R for Querying Database — Tricks — SQL not required — Part III

Jyoti Kumar
3 min readFeb 23, 2020

In the previous posts R for Querying Database — SQL not required — Part I and R for Querying Database -Tricks — SQL not required — Part II, I have discussed how R can be used to query a MySQL database and some tricks to write a complex query.

In this blog I will discuss some more tips that will help in writing queries. I will cover the following sub topics in this blog.

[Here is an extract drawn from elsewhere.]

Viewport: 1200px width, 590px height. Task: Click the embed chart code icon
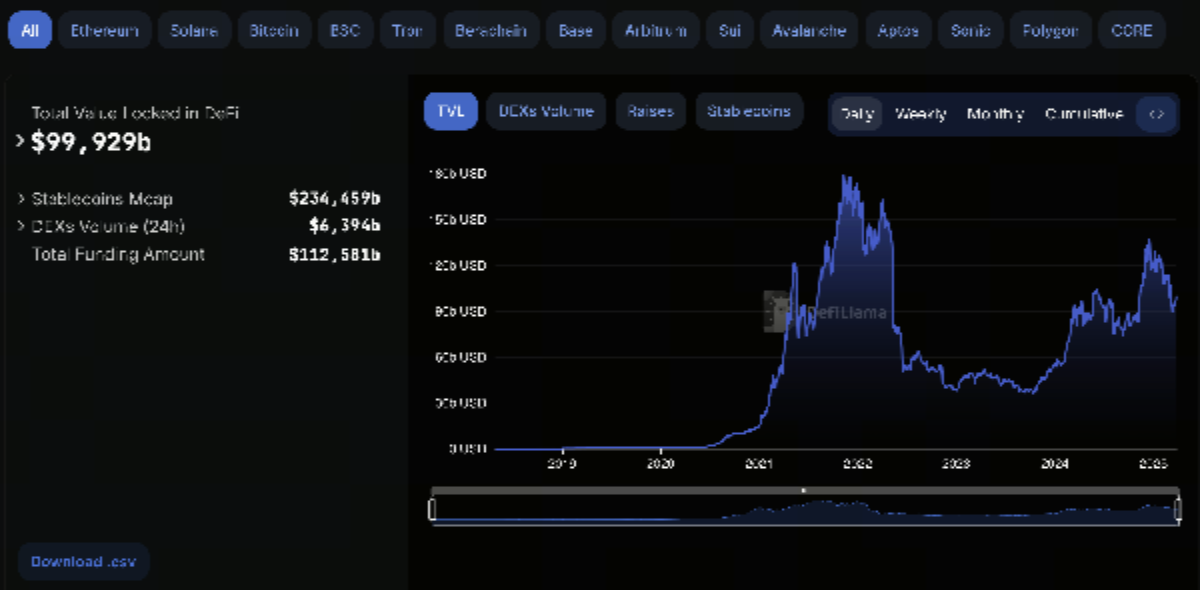1157,114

4. Adding columns from date column

5. Filtering rows using %like%

6. Adding columns using %like%

Database: The database is financial and is available for download using MySQL Workbench

Requirements — Familiarity with the dplyr

Trick 4: Adding columns from date column

A column for month or year can be added from date column in a database. In the code below I will add a date and a year column to the table while querying and then I will filter using these columns.
Let us assume that account_ids are required for the the accounts that have done transactions of amount ≥ 40000 in Nov, 1996 and amount ≥ 60000 in Nov, 1997.

The result can be obtained by adding month and year column while querying and using semi join for two data frames for the period Nov, 1996 and Nov, 1997.

The R code for the query is as under:

d1 <- trans %>% 
# Filter for amount >= 40000
filter(amount >= 40000) %>%
# Creating month and year columns
mutate(month = month(date),
year = year(date)) %>%
# Filter for Nov, 1996
filter(month == 11 & year == 1996) %>%
distinct(account_id) %>%
# Semi join to select account ids from Nov, 1996 that are present in Nov, 1997
semi_join(trans %>%
# Filter for amount >= 60000
filter(amount >= 60000) %>%
# Creating month and year columns
mutate(month = month(date),
year = year(date)) %>%
# Filter for Nov, 1997
filter(month == 11 & year == 1997) %>%
distinct(account_id), by = “account_id”) %>%
collect()

The result should have 6 account_ids 390, 2219, 2930, 3038, 8533, 9833

Trick 5: Filtering rows using %like%

Rows can be filtered while querying using %like% on a column with character values. In the code below I will filter rows using %like% on operation column.
Let us assume that a count of records for each year for operation = VYBER or VYBER KARTOU is required.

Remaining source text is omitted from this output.